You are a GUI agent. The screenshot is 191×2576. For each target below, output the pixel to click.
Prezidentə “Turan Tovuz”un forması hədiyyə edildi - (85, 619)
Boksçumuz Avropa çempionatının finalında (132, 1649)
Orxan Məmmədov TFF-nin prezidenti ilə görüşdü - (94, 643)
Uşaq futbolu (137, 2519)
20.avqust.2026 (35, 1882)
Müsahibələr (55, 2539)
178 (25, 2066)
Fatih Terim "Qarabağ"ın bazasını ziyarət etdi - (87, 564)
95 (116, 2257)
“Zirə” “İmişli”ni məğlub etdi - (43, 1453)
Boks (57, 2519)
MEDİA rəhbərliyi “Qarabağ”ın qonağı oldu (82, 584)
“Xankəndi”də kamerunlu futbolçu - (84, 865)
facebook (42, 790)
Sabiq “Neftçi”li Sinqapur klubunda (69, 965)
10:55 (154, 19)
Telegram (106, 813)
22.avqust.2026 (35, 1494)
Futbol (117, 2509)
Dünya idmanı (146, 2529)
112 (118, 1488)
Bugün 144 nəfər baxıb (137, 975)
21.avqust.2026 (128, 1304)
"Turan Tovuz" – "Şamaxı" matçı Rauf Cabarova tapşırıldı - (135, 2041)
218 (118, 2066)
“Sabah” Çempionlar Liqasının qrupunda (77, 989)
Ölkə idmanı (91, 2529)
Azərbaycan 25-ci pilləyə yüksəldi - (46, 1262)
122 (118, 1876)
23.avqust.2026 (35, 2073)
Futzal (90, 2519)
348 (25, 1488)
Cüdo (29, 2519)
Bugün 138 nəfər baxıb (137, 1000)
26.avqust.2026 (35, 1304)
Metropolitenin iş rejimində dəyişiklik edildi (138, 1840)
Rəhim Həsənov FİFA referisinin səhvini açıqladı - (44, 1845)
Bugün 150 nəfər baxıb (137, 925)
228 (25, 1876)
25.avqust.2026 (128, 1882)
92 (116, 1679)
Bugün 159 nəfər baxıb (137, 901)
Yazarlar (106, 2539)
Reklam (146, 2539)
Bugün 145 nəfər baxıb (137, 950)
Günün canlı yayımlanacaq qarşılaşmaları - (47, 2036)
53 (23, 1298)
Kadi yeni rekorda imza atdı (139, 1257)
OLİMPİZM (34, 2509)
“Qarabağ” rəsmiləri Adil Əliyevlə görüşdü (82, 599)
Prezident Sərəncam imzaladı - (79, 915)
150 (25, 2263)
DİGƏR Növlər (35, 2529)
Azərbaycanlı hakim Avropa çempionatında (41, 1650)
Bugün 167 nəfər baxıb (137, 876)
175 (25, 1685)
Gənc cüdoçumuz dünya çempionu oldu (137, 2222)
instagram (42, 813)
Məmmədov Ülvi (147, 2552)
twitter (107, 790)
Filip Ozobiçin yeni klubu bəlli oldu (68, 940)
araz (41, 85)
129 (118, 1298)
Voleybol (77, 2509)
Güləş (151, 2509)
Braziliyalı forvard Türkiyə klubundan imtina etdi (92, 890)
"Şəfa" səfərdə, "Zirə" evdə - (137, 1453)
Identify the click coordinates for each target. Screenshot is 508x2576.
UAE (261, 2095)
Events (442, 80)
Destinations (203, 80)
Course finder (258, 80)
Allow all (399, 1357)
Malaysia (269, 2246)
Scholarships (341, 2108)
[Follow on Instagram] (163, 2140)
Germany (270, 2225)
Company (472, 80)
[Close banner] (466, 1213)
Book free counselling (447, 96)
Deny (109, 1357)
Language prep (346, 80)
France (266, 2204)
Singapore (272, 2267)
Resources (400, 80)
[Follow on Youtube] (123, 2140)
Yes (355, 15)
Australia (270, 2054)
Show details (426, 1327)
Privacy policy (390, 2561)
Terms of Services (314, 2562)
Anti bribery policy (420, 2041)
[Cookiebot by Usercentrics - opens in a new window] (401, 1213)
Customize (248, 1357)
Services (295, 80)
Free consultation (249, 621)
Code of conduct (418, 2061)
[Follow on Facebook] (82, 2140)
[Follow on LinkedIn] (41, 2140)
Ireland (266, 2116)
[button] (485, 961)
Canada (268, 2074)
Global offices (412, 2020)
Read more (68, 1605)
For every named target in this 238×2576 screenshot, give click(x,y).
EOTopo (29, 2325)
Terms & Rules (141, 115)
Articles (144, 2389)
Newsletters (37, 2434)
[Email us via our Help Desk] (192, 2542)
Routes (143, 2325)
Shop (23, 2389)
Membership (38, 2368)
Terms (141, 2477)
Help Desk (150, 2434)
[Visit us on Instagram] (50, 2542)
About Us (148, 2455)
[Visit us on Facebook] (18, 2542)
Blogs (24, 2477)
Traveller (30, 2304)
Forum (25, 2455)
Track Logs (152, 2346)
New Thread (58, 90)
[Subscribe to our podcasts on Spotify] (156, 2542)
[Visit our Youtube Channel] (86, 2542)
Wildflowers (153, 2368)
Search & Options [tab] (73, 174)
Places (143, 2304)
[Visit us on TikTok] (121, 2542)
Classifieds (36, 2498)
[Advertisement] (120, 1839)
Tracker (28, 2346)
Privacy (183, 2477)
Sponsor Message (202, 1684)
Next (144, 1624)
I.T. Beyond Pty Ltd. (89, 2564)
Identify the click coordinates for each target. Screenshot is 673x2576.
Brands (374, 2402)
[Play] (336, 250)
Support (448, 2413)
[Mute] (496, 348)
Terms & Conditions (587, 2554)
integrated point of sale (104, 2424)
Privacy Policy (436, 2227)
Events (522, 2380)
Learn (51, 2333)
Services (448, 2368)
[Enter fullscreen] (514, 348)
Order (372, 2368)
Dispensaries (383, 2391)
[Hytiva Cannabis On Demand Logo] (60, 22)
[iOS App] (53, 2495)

What needs to be done.
Would you please repeat all the entries exactly as written?

Reply.
You are a GUI agent. The screenshot is 191×2576. For each target below, output the pixel to click.
Prezidentə “Turan Tovuz”un forması hədiyyə edildi - (85, 619)
Boksçumuz Avropa çempionatının finalında (132, 1649)
Orxan Məmmədov TFF-nin prezidenti ilə görüşdü - (94, 643)
Uşaq futbolu (137, 2519)
20.avqust.2026 (35, 1882)
Müsahibələr (55, 2539)
178 (25, 2066)
Fatih Terim "Qarabağ"ın bazasını ziyarət etdi - (87, 564)
95 (116, 2257)
“Zirə” “İmişli”ni məğlub etdi - (43, 1453)
Boks (57, 2519)
MEDİA rəhbərliyi “Qarabağ”ın qonağı oldu (82, 584)
“Xankəndi”də kamerunlu futbolçu - (84, 865)
facebook (42, 790)
Sabiq “Neftçi”li Sinqapur klubunda (69, 965)
10:55 (154, 19)
Telegram (106, 813)
22.avqust.2026 (35, 1494)
Futbol (117, 2509)
Dünya idmanı (146, 2529)
112 (118, 1488)
Bugün 144 nəfər baxıb (137, 975)
21.avqust.2026 (128, 1304)
"Turan Tovuz" – "Şamaxı" matçı Rauf Cabarova tapşırıldı - (135, 2041)
218 (118, 2066)
“Sabah” Çempionlar Liqasının qrupunda (77, 989)
Ölkə idmanı (91, 2529)
Azərbaycan 25-ci pilləyə yüksəldi - (46, 1262)
122 (118, 1876)
23.avqust.2026 (35, 2073)
Futzal (90, 2519)
348 (25, 1488)
Cüdo (29, 2519)
Bugün 138 nəfər baxıb (137, 1000)
26.avqust.2026 (35, 1304)
Metropolitenin iş rejimində dəyişiklik edildi (138, 1840)
Rəhim Həsənov FİFA referisinin səhvini açıqladı - (44, 1845)
Bugün 150 nəfər baxıb (137, 925)
228 (25, 1876)
25.avqust.2026 (128, 1882)
92 (116, 1679)
Bugün 159 nəfər baxıb (137, 901)
Yazarlar (106, 2539)
Reklam (146, 2539)
Bugün 145 nəfər baxıb (137, 950)
Günün canlı yayımlanacaq qarşılaşmaları - (47, 2036)
53 (23, 1298)
Kadi yeni rekorda imza atdı (139, 1257)
OLİMPİZM (34, 2509)
“Qarabağ” rəsmiləri Adil Əliyevlə görüşdü (82, 599)
Prezident Sərəncam imzaladı - (79, 915)
150 (25, 2263)
DİGƏR Növlər (35, 2529)
Azərbaycanlı hakim Avropa çempionatında (41, 1650)
Bugün 167 nəfər baxıb (137, 876)
175 (25, 1685)
Gənc cüdoçumuz dünya çempionu oldu (137, 2222)
instagram (42, 813)
Məmmədov Ülvi (147, 2552)
twitter (107, 790)
Filip Ozobiçin yeni klubu bəlli oldu (68, 940)
araz (41, 85)
129 (118, 1298)
Voleybol (77, 2509)
Güləş (151, 2509)
Braziliyalı forvard Türkiyə klubundan imtina etdi (92, 890)
"Şəfa" səfərdə, "Zirə" evdə - (137, 1453)
Identify the click coordinates for each target. Screenshot is 508x2576.
UAE (261, 2095)
Events (442, 80)
Destinations (203, 80)
Course finder (258, 80)
Allow all (399, 1357)
Malaysia (269, 2246)
Scholarships (341, 2108)
[Follow on Instagram] (163, 2140)
Germany (270, 2225)
Company (472, 80)
[Close banner] (466, 1213)
Book free counselling (447, 96)
Deny (109, 1357)
Language prep (346, 80)
France (266, 2204)
Singapore (272, 2267)
Resources (400, 80)
[Follow on Youtube] (123, 2140)
Yes (355, 15)
Australia (270, 2054)
Show details (426, 1327)
Privacy policy (390, 2561)
Terms of Services (314, 2562)
Anti bribery policy (420, 2041)
[Cookiebot by Usercentrics - opens in a new window] (401, 1213)
Customize (248, 1357)
Services (295, 80)
Free consultation (249, 621)
Code of conduct (418, 2061)
[Follow on Facebook] (82, 2140)
[Follow on LinkedIn] (41, 2140)
Ireland (266, 2116)
[button] (485, 961)
Canada (268, 2074)
Global offices (412, 2020)
Read more (68, 1605)
For every named target in this 238×2576 screenshot, give click(x,y).
EOTopo (29, 2325)
Terms & Rules (141, 115)
Articles (144, 2389)
Newsletters (37, 2434)
[Email us via our Help Desk] (192, 2542)
Routes (143, 2325)
Shop (23, 2389)
Membership (38, 2368)
Terms (141, 2477)
Help Desk (150, 2434)
[Visit us on Instagram] (50, 2542)
About Us (148, 2455)
[Visit us on Facebook] (18, 2542)
Blogs (24, 2477)
Traveller (30, 2304)
Forum (25, 2455)
Track Logs (152, 2346)
New Thread (58, 90)
[Subscribe to our podcasts on Spotify] (156, 2542)
[Visit our Youtube Channel] (86, 2542)
Wildflowers (153, 2368)
Search & Options [tab] (73, 174)
Places (143, 2304)
[Visit us on TikTok] (121, 2542)
Classifieds (36, 2498)
[Advertisement] (120, 1839)
Tracker (28, 2346)
Privacy (183, 2477)
Sponsor Message (202, 1684)
Next (144, 1624)
I.T. Beyond Pty Ltd. (89, 2564)
Identify the click coordinates for each target. Screenshot is 673x2576.
Brands (374, 2402)
[Play] (336, 250)
Support (448, 2413)
[Mute] (496, 348)
Terms & Conditions (587, 2554)
integrated point of sale (104, 2424)
Privacy Policy (436, 2227)
Events (522, 2380)
Learn (51, 2333)
Services (448, 2368)
[Enter fullscreen] (514, 348)
Order (372, 2368)
Dispensaries (383, 2391)
[Hytiva Cannabis On Demand Logo] (60, 22)
[iOS App] (53, 2495)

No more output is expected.